Les musulmans canadiens ont passé des décennies à tenter de rétablir la confiance. Beaucoup craignent désormais que ces mêmes instincts ne reviennent discrètement, mais cette fois sous le thème de la lutte contre l’extrémisme, de la protection de la cohésion sociale ou de la lutte contre l’antisémitisme.
Ce dernier point est particulièrement important.
L’antisémitisme est réel. Elle est dangereuse et doit être combattue sérieusement partout où elle apparaît. Mais de plus en plus, les accusations d’antisémitisme sont également utilisées pour réprimer les critiques légitimes de la violence, de l’occupation et de la politique d’apartheid de l’État israélien. Le résultat n’est pas une plus grande sécurité pour les Juifs ou les Palestiniens. Le résultat est un espace démocratique de plus en plus restreint, où la critique d’un État étranger entraîne de plus en plus de conséquences professionnelles, institutionnelles et même en matière d’immigration.
Cela devrait alarmer tout le monde, pas seulement les musulmans ou les défenseurs de la Palestine.
L’histoire enseigne à maintes reprises que les pouvoirs extraordinaires exercés contre les communautés marginalisées leur restent rarement confinés. Une fois que les gouvernements commencent à contrôler de manière informelle la pensée politique à la frontière, la portée de la dissidence acceptable se rétrécit pour tout le monde.

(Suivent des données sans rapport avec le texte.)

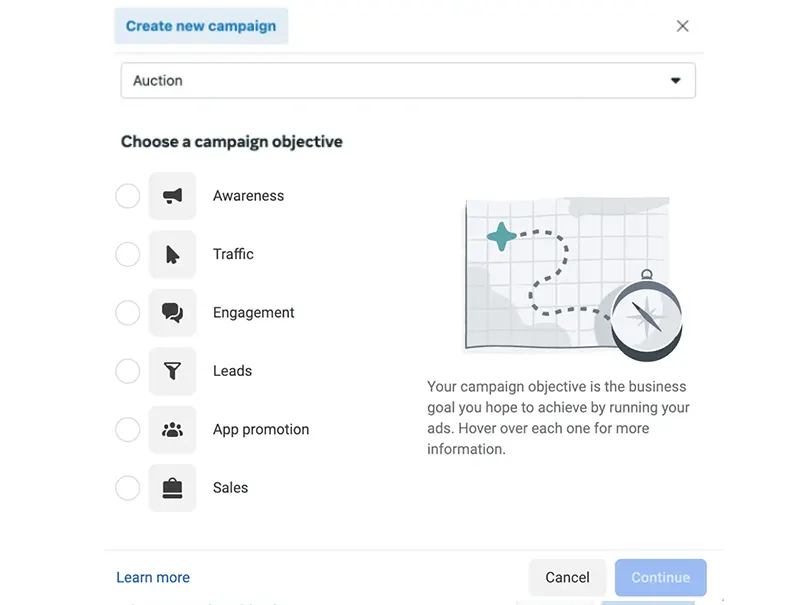Click the Leads funnel icon
Image resolution: width=805 pixels, height=605 pixels.
tap(172, 371)
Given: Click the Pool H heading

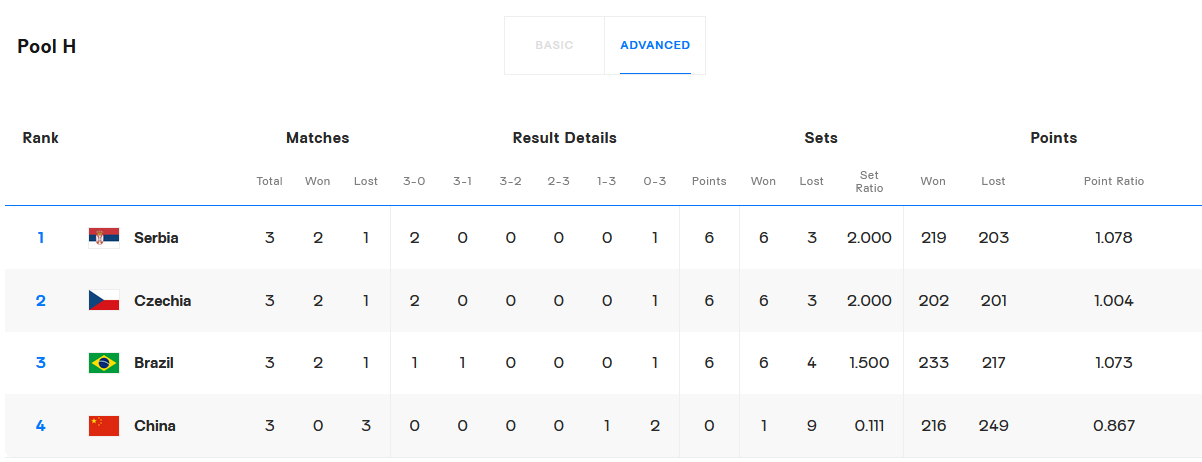Looking at the screenshot, I should 47,46.
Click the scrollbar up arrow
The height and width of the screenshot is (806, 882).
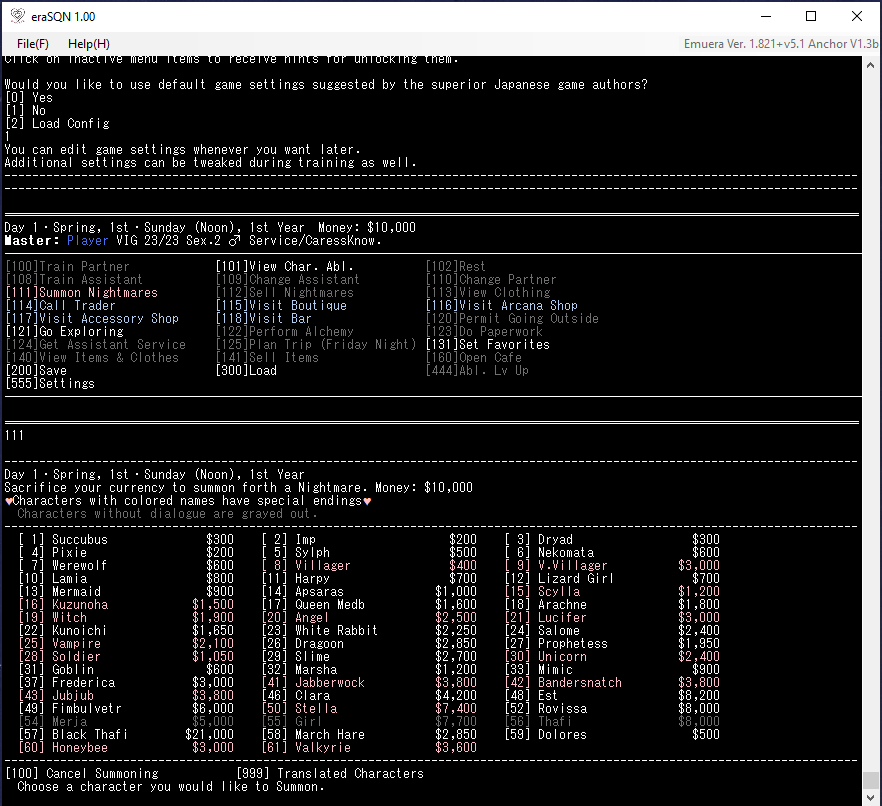click(872, 65)
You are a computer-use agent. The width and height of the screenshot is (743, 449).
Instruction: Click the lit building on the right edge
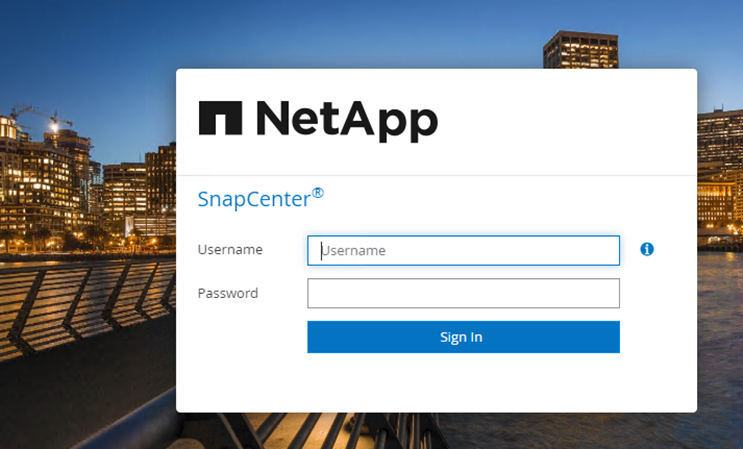pos(720,175)
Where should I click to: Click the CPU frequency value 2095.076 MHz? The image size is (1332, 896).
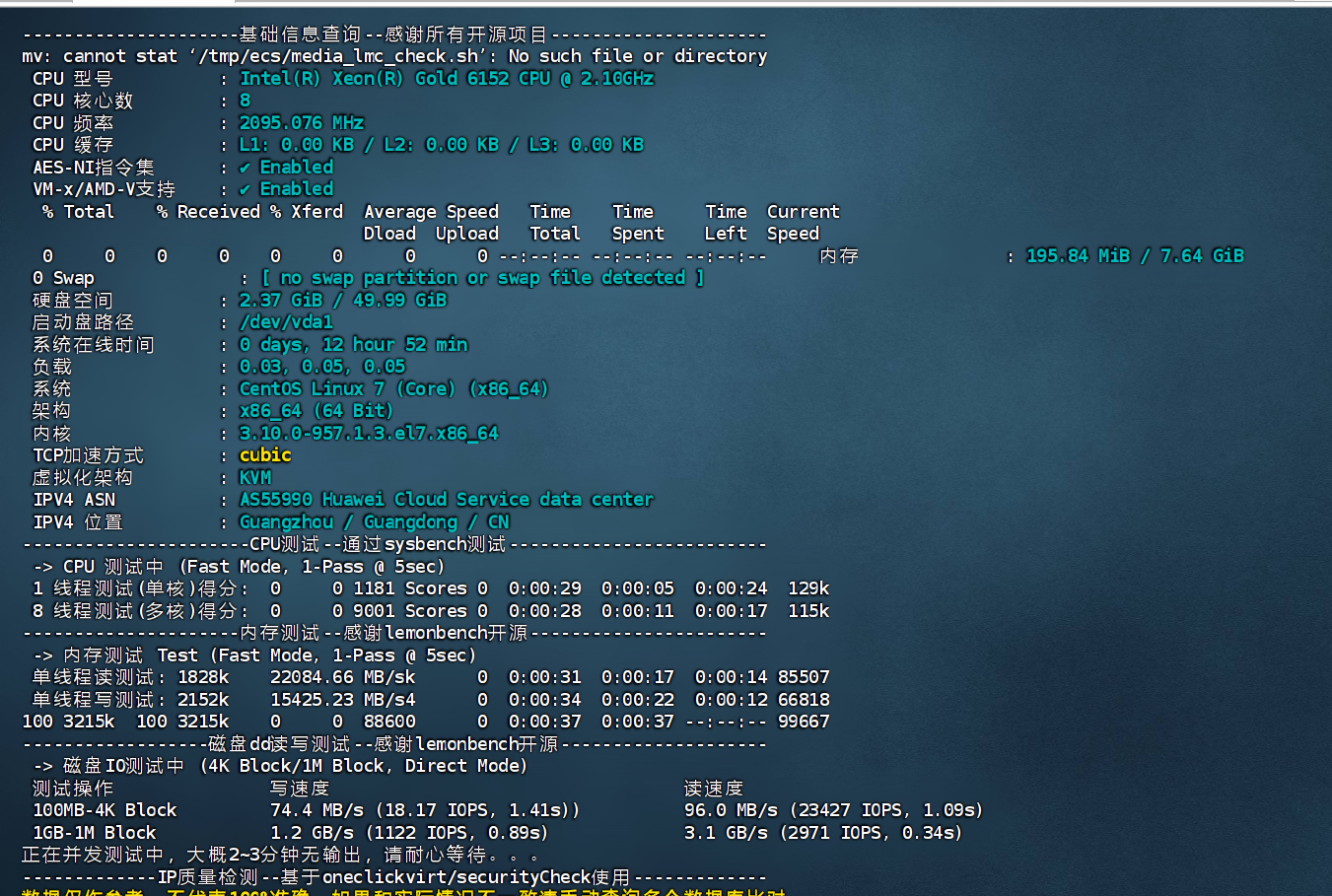[x=301, y=123]
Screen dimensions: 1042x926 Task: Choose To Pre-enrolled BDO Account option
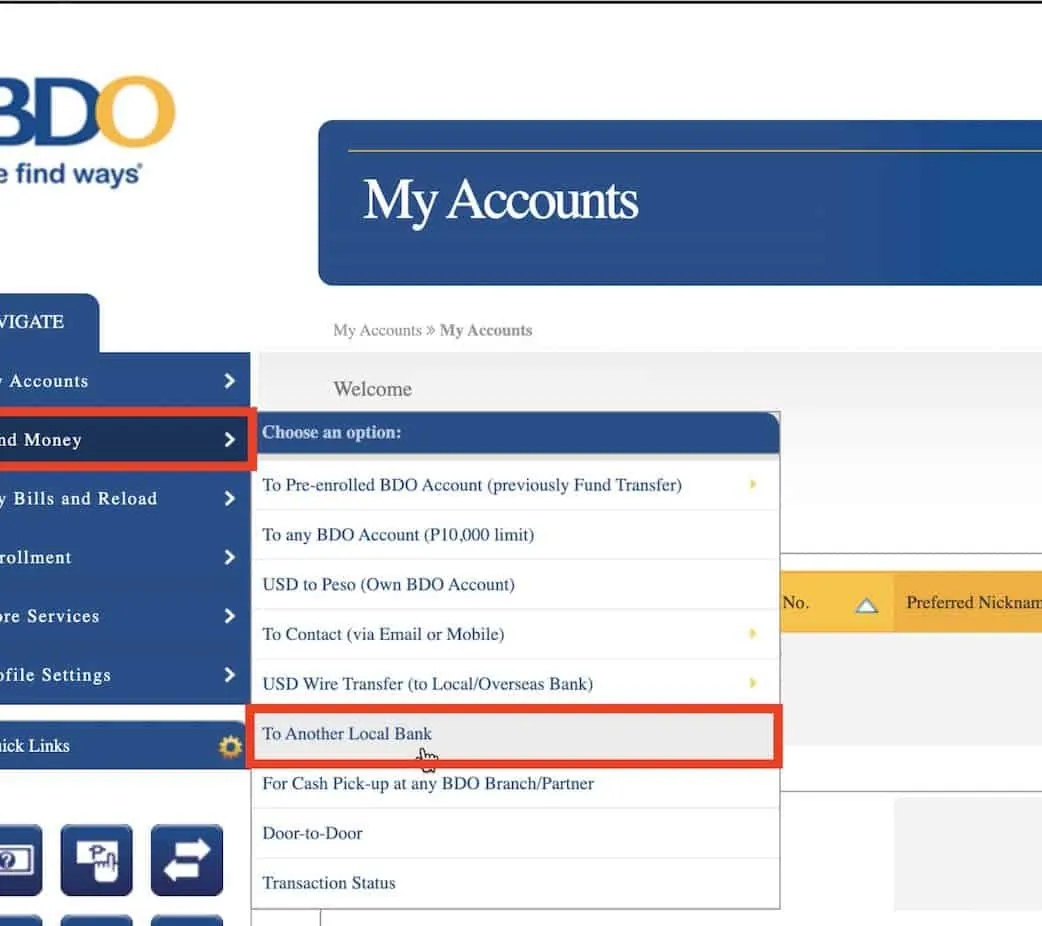pos(471,485)
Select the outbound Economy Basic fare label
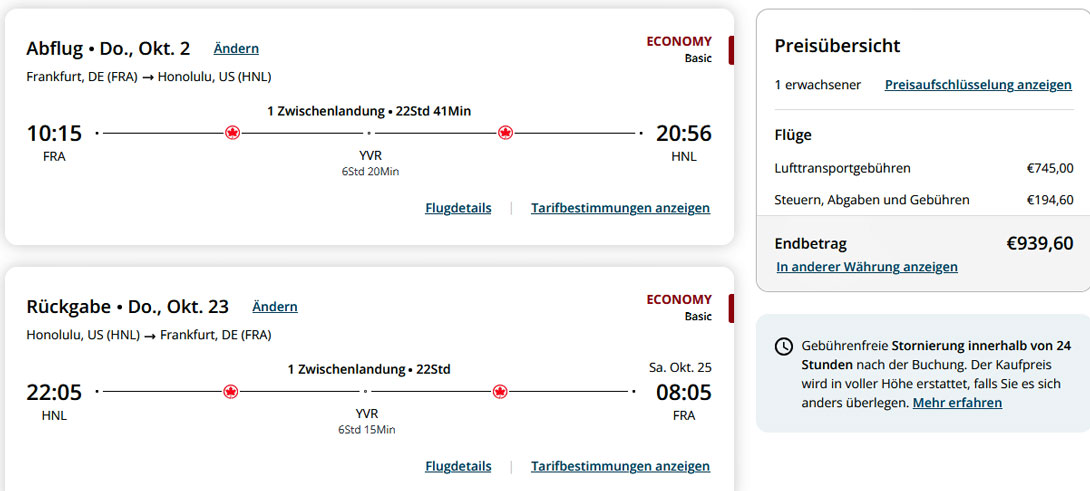The width and height of the screenshot is (1090, 491). (679, 49)
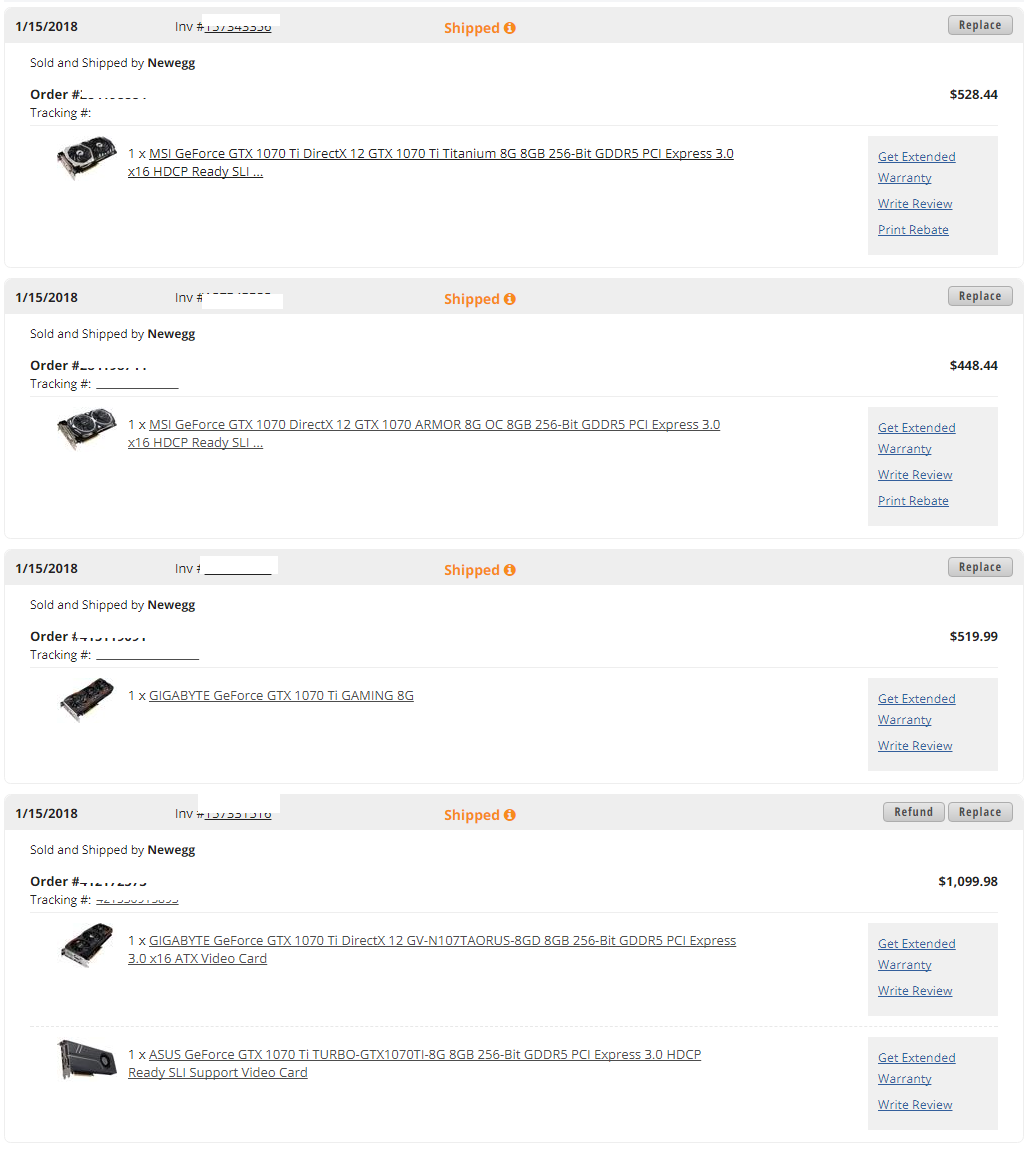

Aujourd’hui, les cibles sont les universitaires musulmans, les voix anti-guerre et les militants solidaires avec la Palestine. Demain, il pourrait s’agir d’organisateurs environnementaux, de défenseurs des terres autochtones, d’activistes anti-entreprises ou de critiques des guerres et alliances futures.
Les frontières sont censées protéger la sécurité publique. Ils ne sont pas censés devenir des points de contrôle idéologiques.
Pourtant, c’est de plus en plus ce que deviennent les frontières du Canada.
Et ce qui est peut-être le plus douloureux pour de nombreux musulmans canadiens, c’est de se rendre compte que, même si les politiciens célèbrent publiquement la diversité, de nombreux musulmans ont de plus en plus le sentiment qu’on leur dit en privé que la pleine appartenance est assortie de conditions : critiquer prudemment, s’opposer avec prudence et ne jamais contester trop bruyamment des intérêts politiques puissants.
Cela n’est pas du pluralisme démocratique.
Il s’agit d’une citoyenneté conditionnelle déguisée en sécurité nationale.
La vraie question ici n’est pas de savoir si l’on est d’accord avec chaque orateur invité à une convention musulmane ou avec chaque argument avancé par les défenseurs de la Palestine. La véritable question est de savoir si les sociétés démocratiques pourront rester véritablement démocratiques une fois que les États commenceront à traiter les opinions politiques dissidentes comme une menace pour la sécurité.
Parce que lorsque les gouvernements commencent à contrôler les idées à la frontière, ils s’arrêtent rarement là.
Les opinions exprimées dans cet article appartiennent à l’auteur et ne reflètent pas nécessairement la position éditoriale d’Al Jazeera.